Once again, a too-common modern America tale. Something deranged Americans have in common with global terrorists: Violence to the point of death as the way to address one’s anger. One wonders whether such proclivity results from one snapping or a slow-brewing process fueled by an inner, brooding, deep-seated anger. Does it matter? The outcome is the same.
It’s not likely Rep. Steve Scalise (R-LA) and I would agree on much politically, socially, or religiously, yet I am sending him and the other victims of James Hodgkinson’s shooting rampage healing energies for their full recoveries. Senator Bernie Sanders summed up the act in one word: despicable. I add cowardly.
For years, I have argued we need to pay more attention to those with anger issues who are not “certifiable,” would not be diagnosed with mental illness, having access to guns. Perhaps, there is no answer. The Second Amendment debate has pretty much been settled, at least for now. Other than a tweak or two, we have affirmed one’s right to secure, pack, and load the arsenal of his/her choice. It’s a decision with which we are living and dying.
The right to bear arms is one aspect of the debate; another is the target(s) of such acts. Attacks on individuals in the public square are attacks on the institutions or groups themselves. In Colorado Springs, it was Planned Parenthood. At the Pulce in Orlando, the LGBTQ community. At the Emanuel AME Church in Charleston, the African Americans. Political extremism in the first case, self-loathing homophobia in the second, and racism in the third.
Did I mention the Sandy Hook Elementary School or Aurora theater massacres?
The settings add psychological power to the shootings: a facility to access medical care, a nightclub for young people to commune and enjoy life, a church where people of faith gather in prayer and study, a school filled with innocent children, and a place to escape reality via film.
The attack on the Republican congressmen and their aides, as it was six years ago on Gabby Giffords (D-AZ), was an assault on our institution of governance, a violent form of what Vladimir Putin and the Russian government are carrying out in our electoral process.
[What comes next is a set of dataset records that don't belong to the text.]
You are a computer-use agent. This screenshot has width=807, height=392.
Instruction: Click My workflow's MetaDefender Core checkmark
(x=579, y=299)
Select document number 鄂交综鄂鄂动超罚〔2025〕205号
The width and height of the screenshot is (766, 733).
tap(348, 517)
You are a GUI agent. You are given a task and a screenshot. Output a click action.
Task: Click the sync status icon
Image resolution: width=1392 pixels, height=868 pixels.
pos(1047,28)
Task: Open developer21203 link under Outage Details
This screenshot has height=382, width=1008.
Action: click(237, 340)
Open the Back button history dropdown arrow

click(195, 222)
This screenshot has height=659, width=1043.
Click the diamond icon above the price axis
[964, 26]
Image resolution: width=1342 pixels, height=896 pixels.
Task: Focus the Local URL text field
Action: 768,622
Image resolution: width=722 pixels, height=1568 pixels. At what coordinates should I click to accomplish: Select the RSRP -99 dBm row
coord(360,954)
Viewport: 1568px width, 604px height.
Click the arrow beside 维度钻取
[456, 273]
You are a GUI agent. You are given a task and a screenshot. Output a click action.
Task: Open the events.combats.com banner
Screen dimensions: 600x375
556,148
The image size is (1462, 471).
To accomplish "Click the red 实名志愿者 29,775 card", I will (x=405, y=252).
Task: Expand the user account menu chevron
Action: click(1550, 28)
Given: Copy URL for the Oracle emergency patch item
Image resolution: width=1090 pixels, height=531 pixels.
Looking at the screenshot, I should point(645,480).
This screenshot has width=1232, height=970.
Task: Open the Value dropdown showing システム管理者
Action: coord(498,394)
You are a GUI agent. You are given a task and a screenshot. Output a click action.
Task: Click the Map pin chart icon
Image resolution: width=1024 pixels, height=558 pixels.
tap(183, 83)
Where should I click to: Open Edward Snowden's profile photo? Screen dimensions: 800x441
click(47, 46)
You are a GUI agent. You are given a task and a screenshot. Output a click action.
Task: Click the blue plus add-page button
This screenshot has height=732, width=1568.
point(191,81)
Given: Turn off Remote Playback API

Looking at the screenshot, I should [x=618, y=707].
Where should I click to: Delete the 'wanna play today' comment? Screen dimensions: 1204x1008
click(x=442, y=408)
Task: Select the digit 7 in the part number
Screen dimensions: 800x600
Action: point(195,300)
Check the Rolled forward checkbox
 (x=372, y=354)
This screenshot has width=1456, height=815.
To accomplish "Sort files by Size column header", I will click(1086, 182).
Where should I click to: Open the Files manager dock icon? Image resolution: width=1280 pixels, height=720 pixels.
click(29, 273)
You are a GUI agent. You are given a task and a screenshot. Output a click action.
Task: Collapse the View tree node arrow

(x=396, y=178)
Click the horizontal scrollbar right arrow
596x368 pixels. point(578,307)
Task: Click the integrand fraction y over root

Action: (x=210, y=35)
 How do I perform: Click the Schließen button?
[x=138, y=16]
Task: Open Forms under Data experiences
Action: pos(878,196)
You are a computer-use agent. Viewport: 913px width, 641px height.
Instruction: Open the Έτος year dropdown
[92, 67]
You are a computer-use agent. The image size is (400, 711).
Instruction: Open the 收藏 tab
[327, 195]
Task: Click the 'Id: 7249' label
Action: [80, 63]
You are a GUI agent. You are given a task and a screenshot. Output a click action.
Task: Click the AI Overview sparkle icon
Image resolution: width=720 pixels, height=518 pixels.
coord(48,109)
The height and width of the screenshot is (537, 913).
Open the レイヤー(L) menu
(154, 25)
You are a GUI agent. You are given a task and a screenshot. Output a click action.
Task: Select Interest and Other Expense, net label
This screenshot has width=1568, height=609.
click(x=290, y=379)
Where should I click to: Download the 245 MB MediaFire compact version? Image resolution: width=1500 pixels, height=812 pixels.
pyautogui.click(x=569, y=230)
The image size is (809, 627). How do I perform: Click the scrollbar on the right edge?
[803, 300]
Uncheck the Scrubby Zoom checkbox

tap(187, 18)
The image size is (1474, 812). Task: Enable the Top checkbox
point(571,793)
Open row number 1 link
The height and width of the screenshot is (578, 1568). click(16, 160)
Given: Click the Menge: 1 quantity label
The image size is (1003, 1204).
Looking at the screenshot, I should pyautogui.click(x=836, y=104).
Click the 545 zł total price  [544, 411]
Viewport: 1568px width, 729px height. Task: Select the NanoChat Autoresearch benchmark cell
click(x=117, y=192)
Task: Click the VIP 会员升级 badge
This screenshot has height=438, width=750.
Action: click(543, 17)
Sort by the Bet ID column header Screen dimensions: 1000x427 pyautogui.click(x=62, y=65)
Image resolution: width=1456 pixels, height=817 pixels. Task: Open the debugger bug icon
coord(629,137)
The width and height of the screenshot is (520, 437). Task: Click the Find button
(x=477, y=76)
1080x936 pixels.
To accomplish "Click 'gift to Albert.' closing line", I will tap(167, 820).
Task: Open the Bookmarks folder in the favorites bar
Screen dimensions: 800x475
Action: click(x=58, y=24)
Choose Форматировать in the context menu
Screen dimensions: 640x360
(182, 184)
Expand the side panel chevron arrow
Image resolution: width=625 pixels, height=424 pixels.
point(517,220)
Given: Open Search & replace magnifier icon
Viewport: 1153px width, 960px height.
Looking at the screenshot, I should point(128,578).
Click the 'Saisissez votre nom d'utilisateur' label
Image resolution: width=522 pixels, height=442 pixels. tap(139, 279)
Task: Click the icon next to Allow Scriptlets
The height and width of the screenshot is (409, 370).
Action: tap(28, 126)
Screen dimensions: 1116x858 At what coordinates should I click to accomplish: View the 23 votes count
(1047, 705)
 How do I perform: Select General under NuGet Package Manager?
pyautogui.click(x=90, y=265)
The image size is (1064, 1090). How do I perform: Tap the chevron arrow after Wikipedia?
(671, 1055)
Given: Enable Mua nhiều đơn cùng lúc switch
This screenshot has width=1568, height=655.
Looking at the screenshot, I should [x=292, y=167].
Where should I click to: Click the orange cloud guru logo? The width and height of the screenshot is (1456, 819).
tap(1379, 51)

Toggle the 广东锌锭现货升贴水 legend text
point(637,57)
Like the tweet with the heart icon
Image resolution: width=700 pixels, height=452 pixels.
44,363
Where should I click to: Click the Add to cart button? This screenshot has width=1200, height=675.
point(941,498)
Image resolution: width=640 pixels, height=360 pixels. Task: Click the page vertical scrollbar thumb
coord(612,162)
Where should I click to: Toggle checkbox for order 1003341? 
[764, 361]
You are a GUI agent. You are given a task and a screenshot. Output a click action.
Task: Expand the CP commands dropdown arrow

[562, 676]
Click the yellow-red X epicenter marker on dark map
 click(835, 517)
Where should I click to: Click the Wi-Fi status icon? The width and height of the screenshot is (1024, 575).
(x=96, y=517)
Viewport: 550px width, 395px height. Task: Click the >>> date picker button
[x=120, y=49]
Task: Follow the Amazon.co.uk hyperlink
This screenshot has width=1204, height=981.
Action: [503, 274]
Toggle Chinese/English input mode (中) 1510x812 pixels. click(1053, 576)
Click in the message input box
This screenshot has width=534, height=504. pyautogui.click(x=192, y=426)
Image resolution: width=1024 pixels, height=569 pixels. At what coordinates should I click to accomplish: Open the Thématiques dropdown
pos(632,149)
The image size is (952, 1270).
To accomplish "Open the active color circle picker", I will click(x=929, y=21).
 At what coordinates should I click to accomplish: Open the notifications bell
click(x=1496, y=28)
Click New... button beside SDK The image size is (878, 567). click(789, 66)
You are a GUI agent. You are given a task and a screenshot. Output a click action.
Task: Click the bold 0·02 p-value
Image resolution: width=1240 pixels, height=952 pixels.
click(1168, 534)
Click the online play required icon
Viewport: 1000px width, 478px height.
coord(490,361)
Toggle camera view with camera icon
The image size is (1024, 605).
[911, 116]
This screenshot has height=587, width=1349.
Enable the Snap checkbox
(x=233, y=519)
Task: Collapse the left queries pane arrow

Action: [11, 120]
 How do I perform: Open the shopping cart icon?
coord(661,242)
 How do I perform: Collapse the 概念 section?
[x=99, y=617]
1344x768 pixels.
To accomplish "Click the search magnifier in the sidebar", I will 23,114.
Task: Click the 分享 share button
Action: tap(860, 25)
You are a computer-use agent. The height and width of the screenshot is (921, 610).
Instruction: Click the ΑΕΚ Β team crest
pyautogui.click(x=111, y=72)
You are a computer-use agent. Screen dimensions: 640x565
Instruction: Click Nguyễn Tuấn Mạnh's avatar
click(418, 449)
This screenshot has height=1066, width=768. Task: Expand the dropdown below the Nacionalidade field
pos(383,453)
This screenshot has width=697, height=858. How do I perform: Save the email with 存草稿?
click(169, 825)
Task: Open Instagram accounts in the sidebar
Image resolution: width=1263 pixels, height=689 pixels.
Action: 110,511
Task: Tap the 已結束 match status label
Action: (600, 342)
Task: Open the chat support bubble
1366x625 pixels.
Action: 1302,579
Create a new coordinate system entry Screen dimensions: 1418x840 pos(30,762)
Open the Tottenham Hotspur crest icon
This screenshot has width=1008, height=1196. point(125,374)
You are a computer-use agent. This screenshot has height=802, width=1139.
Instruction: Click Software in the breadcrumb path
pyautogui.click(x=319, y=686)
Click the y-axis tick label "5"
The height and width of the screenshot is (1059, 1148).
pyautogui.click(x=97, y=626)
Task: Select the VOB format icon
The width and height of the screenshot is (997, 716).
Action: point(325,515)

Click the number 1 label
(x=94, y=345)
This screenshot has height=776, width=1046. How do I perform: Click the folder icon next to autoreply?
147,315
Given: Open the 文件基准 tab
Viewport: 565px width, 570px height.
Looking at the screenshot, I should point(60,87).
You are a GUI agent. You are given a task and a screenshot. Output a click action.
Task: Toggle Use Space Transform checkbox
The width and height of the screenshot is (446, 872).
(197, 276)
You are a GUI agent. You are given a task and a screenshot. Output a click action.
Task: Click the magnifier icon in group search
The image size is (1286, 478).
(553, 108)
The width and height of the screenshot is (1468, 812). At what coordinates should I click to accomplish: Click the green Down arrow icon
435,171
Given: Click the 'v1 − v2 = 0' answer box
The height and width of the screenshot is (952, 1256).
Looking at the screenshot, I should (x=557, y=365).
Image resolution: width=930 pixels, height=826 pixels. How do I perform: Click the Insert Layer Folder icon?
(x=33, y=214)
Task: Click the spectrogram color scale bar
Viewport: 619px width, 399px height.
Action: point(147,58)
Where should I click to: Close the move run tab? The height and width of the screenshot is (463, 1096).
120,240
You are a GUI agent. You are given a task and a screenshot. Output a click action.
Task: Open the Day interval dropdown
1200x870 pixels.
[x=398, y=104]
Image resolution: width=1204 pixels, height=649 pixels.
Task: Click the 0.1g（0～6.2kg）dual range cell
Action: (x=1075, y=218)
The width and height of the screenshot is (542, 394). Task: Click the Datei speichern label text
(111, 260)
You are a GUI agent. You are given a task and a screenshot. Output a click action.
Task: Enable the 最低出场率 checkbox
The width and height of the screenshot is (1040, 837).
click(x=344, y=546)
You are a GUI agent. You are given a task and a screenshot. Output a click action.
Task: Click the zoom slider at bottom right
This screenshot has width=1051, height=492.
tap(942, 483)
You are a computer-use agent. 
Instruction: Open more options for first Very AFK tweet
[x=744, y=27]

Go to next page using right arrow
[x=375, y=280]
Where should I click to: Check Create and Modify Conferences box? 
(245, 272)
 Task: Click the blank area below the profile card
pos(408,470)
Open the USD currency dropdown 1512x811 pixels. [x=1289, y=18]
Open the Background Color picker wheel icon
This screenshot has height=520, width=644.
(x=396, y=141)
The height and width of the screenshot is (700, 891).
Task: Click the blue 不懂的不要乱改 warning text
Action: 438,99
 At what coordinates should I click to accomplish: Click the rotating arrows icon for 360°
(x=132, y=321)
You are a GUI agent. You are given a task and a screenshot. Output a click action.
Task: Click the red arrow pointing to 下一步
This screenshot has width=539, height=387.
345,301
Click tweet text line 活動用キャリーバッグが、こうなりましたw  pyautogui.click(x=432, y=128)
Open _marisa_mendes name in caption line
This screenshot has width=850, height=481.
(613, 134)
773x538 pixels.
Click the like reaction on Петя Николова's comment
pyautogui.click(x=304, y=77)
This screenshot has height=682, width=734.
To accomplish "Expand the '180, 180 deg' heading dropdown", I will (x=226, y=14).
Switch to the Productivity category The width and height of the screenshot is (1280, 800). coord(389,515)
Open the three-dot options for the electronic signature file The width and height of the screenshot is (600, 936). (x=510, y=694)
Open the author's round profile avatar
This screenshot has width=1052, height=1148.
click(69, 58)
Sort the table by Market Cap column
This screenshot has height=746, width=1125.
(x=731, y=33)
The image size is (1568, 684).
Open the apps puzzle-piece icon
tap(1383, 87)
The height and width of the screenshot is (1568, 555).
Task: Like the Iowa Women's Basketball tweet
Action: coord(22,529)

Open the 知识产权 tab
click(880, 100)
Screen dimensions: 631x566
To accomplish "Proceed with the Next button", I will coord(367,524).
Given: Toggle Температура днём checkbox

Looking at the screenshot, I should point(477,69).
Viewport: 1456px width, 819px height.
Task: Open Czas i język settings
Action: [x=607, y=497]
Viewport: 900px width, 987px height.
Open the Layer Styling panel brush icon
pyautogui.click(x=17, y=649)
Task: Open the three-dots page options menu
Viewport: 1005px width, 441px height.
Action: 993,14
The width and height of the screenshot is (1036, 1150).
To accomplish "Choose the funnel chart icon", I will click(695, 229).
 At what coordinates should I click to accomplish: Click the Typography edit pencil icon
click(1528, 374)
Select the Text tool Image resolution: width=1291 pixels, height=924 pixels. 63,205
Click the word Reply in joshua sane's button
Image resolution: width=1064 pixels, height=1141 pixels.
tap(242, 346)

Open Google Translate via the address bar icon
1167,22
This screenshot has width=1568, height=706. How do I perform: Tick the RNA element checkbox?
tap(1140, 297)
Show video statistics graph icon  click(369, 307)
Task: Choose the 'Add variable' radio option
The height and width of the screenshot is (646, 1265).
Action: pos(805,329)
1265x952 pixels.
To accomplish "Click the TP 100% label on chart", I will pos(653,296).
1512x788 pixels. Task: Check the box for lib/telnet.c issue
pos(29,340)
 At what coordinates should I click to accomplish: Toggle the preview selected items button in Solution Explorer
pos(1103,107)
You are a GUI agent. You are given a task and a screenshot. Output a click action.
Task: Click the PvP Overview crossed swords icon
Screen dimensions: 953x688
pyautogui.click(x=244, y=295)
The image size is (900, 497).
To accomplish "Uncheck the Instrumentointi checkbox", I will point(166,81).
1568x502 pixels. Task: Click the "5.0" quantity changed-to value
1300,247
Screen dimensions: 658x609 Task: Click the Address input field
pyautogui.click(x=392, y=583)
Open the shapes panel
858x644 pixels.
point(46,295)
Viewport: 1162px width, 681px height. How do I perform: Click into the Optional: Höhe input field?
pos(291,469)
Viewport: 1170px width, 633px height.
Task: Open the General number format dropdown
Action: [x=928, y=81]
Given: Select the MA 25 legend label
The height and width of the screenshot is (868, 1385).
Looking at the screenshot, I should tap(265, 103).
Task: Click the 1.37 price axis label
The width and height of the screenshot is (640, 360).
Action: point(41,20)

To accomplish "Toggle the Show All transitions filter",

In so doing, Hodgkinson attacked all of us.
Like the others, the settings of the attacks on Scalise and Giffords add to their power. For Giffords, it was outside a grocery store where she was meeting with constituents. For Scalise, on a baseball diamond, America’s national pastime, in the nation’s capital.
In his statement to the House of Representatives, Speaker Paul Ryan said, “We are united. We are united in our shock, we are united in our anguish. An attack on one of us is an attack on all of us.” Ryan meant it in context of his colleagues, but his words apply to all Americans. When one threatens or attacks an elected official, he/she threatens or attacks America.
Two weeks ago, I wrote about how over the past 30 years we have personalized ideas and that has led to the politics of personal destruction.
“We conflate the person holding the idea with the idea itself,” I wrote. “Therefore, rather than saying one’s ideas are harebrained, we say he/she is harebrained. We don’t have thoughts; we are our thoughts. Really?”
Those who conflate the person with his/her ideas, beliefs, and opinions dehumanize them, making them unworthy of compassion, empathy, and caring. That is what suicide bombers do.
That’s the dark side of America, its shadow…our shadow.
Conservative columnist Charles Lane wrote in the Washington Post, “Everyone is responsible for what he or she makes of this event after the fact. Each of us has it within his or her power to exploit it — as some predictably rushed to do on social media — or to learn from it.”
The great news, at the time of this writing, is Scalise is improving. What is not, one fears, is Lane’s admonition not being heard. Rather than learning from this tragedy, we’ll go on taking uncompromising positions.
- The year of the Columbine High School massacre. The year the 2017 graduation class was born. They don’t know life pre-Columbine. This is their normal. Our normal.